→ **What you have to do**: Print the lines below word for word, each one the same as it appears, from the first to the last.
━━━━━ Recorded data ━━━━━
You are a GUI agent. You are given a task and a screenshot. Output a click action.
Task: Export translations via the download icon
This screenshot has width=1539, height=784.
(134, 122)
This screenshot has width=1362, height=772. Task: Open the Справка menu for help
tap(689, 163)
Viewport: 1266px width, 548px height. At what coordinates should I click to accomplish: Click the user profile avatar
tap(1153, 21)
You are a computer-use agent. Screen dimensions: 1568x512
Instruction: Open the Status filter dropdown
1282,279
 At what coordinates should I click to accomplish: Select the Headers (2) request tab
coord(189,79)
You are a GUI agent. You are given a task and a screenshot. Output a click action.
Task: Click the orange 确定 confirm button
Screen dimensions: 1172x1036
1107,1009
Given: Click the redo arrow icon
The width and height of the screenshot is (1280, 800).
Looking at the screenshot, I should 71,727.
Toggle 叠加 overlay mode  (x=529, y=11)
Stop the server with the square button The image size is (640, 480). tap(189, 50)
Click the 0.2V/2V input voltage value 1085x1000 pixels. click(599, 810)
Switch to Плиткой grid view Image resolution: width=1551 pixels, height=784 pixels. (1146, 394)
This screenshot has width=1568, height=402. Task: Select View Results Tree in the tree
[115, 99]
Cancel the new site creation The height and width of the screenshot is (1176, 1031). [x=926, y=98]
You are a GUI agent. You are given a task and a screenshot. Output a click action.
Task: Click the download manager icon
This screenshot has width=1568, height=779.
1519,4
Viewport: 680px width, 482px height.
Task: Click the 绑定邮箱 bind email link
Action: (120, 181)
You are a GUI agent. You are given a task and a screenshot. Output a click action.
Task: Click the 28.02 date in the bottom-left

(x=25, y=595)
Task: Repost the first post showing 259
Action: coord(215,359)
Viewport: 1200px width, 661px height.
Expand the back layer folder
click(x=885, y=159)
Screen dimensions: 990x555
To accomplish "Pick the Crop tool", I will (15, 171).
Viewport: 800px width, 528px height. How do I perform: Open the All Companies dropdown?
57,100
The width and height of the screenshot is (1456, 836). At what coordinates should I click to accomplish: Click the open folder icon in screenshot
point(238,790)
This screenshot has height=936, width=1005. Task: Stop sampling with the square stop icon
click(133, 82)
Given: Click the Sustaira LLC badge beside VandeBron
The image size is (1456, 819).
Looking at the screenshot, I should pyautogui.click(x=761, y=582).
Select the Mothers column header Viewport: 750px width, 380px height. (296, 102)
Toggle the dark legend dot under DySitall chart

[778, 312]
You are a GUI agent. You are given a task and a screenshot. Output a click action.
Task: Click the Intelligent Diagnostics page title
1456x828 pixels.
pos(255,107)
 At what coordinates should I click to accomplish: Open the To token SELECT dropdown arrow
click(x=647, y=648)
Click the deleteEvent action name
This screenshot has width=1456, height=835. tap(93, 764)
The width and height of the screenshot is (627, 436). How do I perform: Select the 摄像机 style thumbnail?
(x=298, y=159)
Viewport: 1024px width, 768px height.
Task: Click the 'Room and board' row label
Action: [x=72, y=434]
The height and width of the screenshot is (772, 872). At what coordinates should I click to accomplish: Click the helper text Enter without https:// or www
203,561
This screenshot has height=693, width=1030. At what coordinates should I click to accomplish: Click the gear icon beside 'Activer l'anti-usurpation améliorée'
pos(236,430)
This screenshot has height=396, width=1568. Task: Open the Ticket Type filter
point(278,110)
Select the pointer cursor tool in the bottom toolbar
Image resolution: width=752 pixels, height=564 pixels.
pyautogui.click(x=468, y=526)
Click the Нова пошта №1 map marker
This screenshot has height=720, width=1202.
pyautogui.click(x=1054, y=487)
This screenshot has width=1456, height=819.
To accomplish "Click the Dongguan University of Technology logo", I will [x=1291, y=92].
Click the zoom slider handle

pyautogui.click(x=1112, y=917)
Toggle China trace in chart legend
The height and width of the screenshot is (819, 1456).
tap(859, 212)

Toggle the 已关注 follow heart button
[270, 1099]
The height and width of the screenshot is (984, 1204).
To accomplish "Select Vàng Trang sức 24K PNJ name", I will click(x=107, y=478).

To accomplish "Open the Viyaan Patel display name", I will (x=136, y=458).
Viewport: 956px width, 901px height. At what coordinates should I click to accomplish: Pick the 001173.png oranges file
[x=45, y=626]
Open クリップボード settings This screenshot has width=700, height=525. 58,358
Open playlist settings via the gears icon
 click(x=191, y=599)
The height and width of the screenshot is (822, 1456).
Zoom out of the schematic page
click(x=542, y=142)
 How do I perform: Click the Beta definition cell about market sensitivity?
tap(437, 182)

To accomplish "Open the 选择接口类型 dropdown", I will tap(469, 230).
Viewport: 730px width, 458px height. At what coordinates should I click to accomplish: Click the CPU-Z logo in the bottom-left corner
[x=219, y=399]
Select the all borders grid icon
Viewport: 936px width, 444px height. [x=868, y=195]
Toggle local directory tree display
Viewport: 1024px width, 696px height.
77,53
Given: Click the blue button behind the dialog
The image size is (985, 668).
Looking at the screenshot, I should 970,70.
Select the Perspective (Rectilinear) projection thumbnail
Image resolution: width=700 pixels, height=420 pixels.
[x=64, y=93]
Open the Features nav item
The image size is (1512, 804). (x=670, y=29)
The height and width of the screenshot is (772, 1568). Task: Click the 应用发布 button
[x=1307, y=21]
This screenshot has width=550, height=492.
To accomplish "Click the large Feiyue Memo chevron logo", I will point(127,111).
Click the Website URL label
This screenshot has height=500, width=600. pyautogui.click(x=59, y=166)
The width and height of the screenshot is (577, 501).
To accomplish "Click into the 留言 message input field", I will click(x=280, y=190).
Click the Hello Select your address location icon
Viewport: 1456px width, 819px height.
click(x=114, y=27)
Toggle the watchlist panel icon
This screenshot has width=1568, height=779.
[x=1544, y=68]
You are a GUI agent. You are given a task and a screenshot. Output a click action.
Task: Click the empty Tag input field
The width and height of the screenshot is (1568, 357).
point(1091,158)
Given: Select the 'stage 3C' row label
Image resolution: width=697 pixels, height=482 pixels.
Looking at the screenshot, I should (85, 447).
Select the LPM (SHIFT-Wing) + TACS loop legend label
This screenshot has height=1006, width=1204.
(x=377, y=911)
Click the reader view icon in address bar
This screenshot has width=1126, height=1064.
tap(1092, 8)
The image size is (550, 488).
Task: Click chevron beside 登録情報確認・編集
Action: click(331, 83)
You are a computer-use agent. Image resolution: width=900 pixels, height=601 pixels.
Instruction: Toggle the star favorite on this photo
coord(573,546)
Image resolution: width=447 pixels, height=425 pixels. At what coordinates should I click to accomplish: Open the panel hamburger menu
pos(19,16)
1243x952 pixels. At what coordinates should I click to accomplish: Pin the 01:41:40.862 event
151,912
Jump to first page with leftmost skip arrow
━━━━━
→ **Task output**:
You are a GUI agent. You are given a task and a screenshot. Output a click action.
Task: Export translations via the download icon
This screenshot has width=1539, height=784.
(134, 122)
This screenshot has width=1362, height=772. Task: Open the Справка menu for help
tap(689, 163)
Viewport: 1266px width, 548px height. At what coordinates should I click to accomplish: Click the user profile avatar
tap(1153, 21)
You are a computer-use agent. Screen dimensions: 1568x512
Instruction: Open the Status filter dropdown
1282,279
 At what coordinates should I click to accomplish: Select the Headers (2) request tab
coord(189,79)
You are a GUI agent. You are given a task and a screenshot. Output a click action.
Task: Click the orange 确定 confirm button
Screen dimensions: 1172x1036
1107,1009
Given: Click the redo arrow icon
The width and height of the screenshot is (1280, 800).
Looking at the screenshot, I should 71,727.
Toggle 叠加 overlay mode  (x=529, y=11)
Stop the server with the square button The image size is (640, 480). tap(189, 50)
Click the 0.2V/2V input voltage value 1085x1000 pixels. click(599, 810)
Switch to Плиткой grid view Image resolution: width=1551 pixels, height=784 pixels. (1146, 394)
This screenshot has width=1568, height=402. Task: Select View Results Tree in the tree
[115, 99]
Cancel the new site creation The height and width of the screenshot is (1176, 1031). [x=926, y=98]
You are a GUI agent. You are given a task and a screenshot. Output a click action.
Task: Click the download manager icon
This screenshot has width=1568, height=779.
1519,4
Viewport: 680px width, 482px height.
Task: Click the 绑定邮箱 bind email link
Action: (120, 181)
You are a GUI agent. You are given a task and a screenshot. Output a click action.
Task: Click the 28.02 date in the bottom-left

(x=25, y=595)
Task: Repost the first post showing 259
Action: coord(215,359)
Viewport: 1200px width, 661px height.
Expand the back layer folder
click(x=885, y=159)
Screen dimensions: 990x555
To accomplish "Pick the Crop tool", I will (15, 171).
Viewport: 800px width, 528px height. How do I perform: Open the All Companies dropdown?
57,100
The width and height of the screenshot is (1456, 836). At what coordinates should I click to accomplish: Click the open folder icon in screenshot
point(238,790)
This screenshot has height=936, width=1005. Task: Stop sampling with the square stop icon
click(133, 82)
Given: Click the Sustaira LLC badge beside VandeBron
The image size is (1456, 819).
Looking at the screenshot, I should pyautogui.click(x=761, y=582).
Select the Mothers column header Viewport: 750px width, 380px height. (296, 102)
Toggle the dark legend dot under DySitall chart

[778, 312]
You are a GUI agent. You are given a task and a screenshot. Output a click action.
Task: Click the Intelligent Diagnostics page title
1456x828 pixels.
pos(255,107)
 At what coordinates should I click to accomplish: Open the To token SELECT dropdown arrow
click(x=647, y=648)
Click the deleteEvent action name
This screenshot has width=1456, height=835. tap(93, 764)
The width and height of the screenshot is (627, 436). How do I perform: Select the 摄像机 style thumbnail?
(x=298, y=159)
Viewport: 1024px width, 768px height.
Task: Click the 'Room and board' row label
Action: [x=72, y=434]
The height and width of the screenshot is (772, 872). At what coordinates should I click to accomplish: Click the helper text Enter without https:// or www
203,561
This screenshot has height=693, width=1030. At what coordinates should I click to accomplish: Click the gear icon beside 'Activer l'anti-usurpation améliorée'
pos(236,430)
This screenshot has height=396, width=1568. Task: Open the Ticket Type filter
point(278,110)
Select the pointer cursor tool in the bottom toolbar
Image resolution: width=752 pixels, height=564 pixels.
pyautogui.click(x=468, y=526)
Click the Нова пошта №1 map marker
This screenshot has height=720, width=1202.
pyautogui.click(x=1054, y=487)
This screenshot has width=1456, height=819.
To accomplish "Click the Dongguan University of Technology logo", I will [x=1291, y=92].
Click the zoom slider handle

pyautogui.click(x=1112, y=917)
Toggle China trace in chart legend
The height and width of the screenshot is (819, 1456).
tap(859, 212)

Toggle the 已关注 follow heart button
[270, 1099]
The height and width of the screenshot is (984, 1204).
To accomplish "Select Vàng Trang sức 24K PNJ name", I will click(x=107, y=478).

To accomplish "Open the Viyaan Patel display name", I will (x=136, y=458).
Viewport: 956px width, 901px height. At what coordinates should I click to accomplish: Pick the 001173.png oranges file
[x=45, y=626]
Open クリップボード settings This screenshot has width=700, height=525. 58,358
Open playlist settings via the gears icon
 click(x=191, y=599)
The height and width of the screenshot is (822, 1456).
Zoom out of the schematic page
click(x=542, y=142)
 How do I perform: Click the Beta definition cell about market sensitivity?
tap(437, 182)

To accomplish "Open the 选择接口类型 dropdown", I will tap(469, 230).
Viewport: 730px width, 458px height. At what coordinates should I click to accomplish: Click the CPU-Z logo in the bottom-left corner
[x=219, y=399]
Select the all borders grid icon
Viewport: 936px width, 444px height. [x=868, y=195]
Toggle local directory tree display
Viewport: 1024px width, 696px height.
77,53
Given: Click the blue button behind the dialog
The image size is (985, 668).
Looking at the screenshot, I should 970,70.
Select the Perspective (Rectilinear) projection thumbnail
Image resolution: width=700 pixels, height=420 pixels.
[x=64, y=93]
Open the Features nav item
The image size is (1512, 804). (x=670, y=29)
The height and width of the screenshot is (772, 1568). Task: Click the 应用发布 button
[x=1307, y=21]
This screenshot has width=550, height=492.
To accomplish "Click the large Feiyue Memo chevron logo", I will point(127,111).
Click the Website URL label
This screenshot has height=500, width=600. pyautogui.click(x=59, y=166)
The width and height of the screenshot is (577, 501).
To accomplish "Click into the 留言 message input field", I will click(x=280, y=190).
Click the Hello Select your address location icon
Viewport: 1456px width, 819px height.
click(x=114, y=27)
Toggle the watchlist panel icon
This screenshot has width=1568, height=779.
[x=1544, y=68]
You are a GUI agent. You are given a task and a screenshot. Output a click action.
Task: Click the empty Tag input field
The width and height of the screenshot is (1568, 357).
point(1091,158)
Given: Select the 'stage 3C' row label
Image resolution: width=697 pixels, height=482 pixels.
Looking at the screenshot, I should (85, 447).
Select the LPM (SHIFT-Wing) + TACS loop legend label
This screenshot has height=1006, width=1204.
(x=377, y=911)
Click the reader view icon in address bar
This screenshot has width=1126, height=1064.
tap(1092, 8)
The image size is (550, 488).
Task: Click chevron beside 登録情報確認・編集
Action: click(331, 83)
You are a computer-use agent. Image resolution: width=900 pixels, height=601 pixels.
Instruction: Toggle the star favorite on this photo
coord(573,546)
Image resolution: width=447 pixels, height=425 pixels. At what coordinates should I click to accomplish: Open the panel hamburger menu
pos(19,16)
1243x952 pixels. At what coordinates should I click to accomplish: Pin the 01:41:40.862 event
151,912
Jump to first page with leftmost skip arrow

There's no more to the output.